▶ WHAT YOU SHOULD DO:
Begin with the first line of the entries below and reproduce each line exactly, ending with the line that holds "Screen dimensions: 2546x1233".

┌─ DATA TO USE

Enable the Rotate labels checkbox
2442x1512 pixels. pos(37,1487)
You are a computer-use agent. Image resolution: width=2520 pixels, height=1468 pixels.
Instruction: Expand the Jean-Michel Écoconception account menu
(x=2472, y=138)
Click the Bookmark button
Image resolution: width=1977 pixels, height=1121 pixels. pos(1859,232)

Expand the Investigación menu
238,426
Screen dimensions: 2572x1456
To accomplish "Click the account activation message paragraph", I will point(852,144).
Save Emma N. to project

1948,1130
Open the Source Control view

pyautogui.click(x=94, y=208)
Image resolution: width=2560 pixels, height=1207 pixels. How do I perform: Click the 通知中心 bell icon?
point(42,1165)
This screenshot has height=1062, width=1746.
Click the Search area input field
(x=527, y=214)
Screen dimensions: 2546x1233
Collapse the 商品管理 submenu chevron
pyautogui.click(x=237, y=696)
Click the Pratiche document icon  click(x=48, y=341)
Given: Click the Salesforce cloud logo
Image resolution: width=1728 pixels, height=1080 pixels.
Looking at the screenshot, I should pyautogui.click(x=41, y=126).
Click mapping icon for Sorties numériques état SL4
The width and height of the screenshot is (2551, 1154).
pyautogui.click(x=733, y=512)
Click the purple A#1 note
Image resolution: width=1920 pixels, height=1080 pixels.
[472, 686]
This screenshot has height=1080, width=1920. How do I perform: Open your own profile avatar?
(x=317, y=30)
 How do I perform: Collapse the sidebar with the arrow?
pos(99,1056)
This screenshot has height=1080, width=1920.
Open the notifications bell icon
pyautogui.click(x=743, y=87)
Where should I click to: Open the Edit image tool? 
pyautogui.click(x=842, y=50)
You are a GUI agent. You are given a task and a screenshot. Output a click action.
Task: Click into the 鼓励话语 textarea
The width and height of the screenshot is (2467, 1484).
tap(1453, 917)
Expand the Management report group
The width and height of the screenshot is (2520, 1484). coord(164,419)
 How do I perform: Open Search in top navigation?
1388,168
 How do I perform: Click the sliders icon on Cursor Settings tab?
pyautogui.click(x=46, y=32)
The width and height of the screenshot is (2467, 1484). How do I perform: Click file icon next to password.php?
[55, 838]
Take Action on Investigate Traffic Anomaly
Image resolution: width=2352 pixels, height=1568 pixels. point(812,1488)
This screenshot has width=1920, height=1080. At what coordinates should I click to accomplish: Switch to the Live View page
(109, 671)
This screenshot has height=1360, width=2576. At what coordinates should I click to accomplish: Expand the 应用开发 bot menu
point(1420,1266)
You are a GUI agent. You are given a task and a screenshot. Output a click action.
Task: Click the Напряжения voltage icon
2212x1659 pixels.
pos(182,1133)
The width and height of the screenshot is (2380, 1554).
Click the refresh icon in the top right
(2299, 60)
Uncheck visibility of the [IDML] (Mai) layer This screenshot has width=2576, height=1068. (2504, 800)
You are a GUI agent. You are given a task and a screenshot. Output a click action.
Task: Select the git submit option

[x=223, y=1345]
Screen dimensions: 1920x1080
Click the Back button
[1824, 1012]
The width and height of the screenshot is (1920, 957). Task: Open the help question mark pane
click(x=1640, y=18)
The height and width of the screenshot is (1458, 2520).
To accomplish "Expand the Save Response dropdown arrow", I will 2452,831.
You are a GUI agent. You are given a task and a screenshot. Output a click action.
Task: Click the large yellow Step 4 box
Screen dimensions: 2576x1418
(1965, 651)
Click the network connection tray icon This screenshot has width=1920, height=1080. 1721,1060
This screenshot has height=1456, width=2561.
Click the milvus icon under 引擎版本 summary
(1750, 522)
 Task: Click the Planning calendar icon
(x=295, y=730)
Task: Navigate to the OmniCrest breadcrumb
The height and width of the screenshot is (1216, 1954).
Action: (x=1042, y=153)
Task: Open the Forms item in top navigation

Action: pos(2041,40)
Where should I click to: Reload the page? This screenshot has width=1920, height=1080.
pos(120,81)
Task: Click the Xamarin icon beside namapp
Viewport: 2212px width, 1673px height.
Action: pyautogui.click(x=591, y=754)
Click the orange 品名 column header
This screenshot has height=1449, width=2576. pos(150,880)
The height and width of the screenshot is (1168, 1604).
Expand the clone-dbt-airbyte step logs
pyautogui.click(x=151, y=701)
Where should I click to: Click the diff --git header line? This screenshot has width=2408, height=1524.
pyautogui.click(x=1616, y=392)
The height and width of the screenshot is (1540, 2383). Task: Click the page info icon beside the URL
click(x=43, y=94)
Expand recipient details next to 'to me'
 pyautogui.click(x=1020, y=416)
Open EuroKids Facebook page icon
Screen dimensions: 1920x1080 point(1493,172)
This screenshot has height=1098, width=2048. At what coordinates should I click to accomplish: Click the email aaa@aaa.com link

└─

▶ SOLUTION TO THE EXERCISE:
Enable the Rotate labels checkbox
2442x1512 pixels. pos(37,1487)
You are a computer-use agent. Image resolution: width=2520 pixels, height=1468 pixels.
Instruction: Expand the Jean-Michel Écoconception account menu
(x=2472, y=138)
Click the Bookmark button
Image resolution: width=1977 pixels, height=1121 pixels. pos(1859,232)

Expand the Investigación menu
238,426
Screen dimensions: 2572x1456
To accomplish "Click the account activation message paragraph", I will point(852,144).
Save Emma N. to project

1948,1130
Open the Source Control view

pyautogui.click(x=94, y=208)
Image resolution: width=2560 pixels, height=1207 pixels. How do I perform: Click the 通知中心 bell icon?
point(42,1165)
This screenshot has height=1062, width=1746.
Click the Search area input field
(x=527, y=214)
Screen dimensions: 2546x1233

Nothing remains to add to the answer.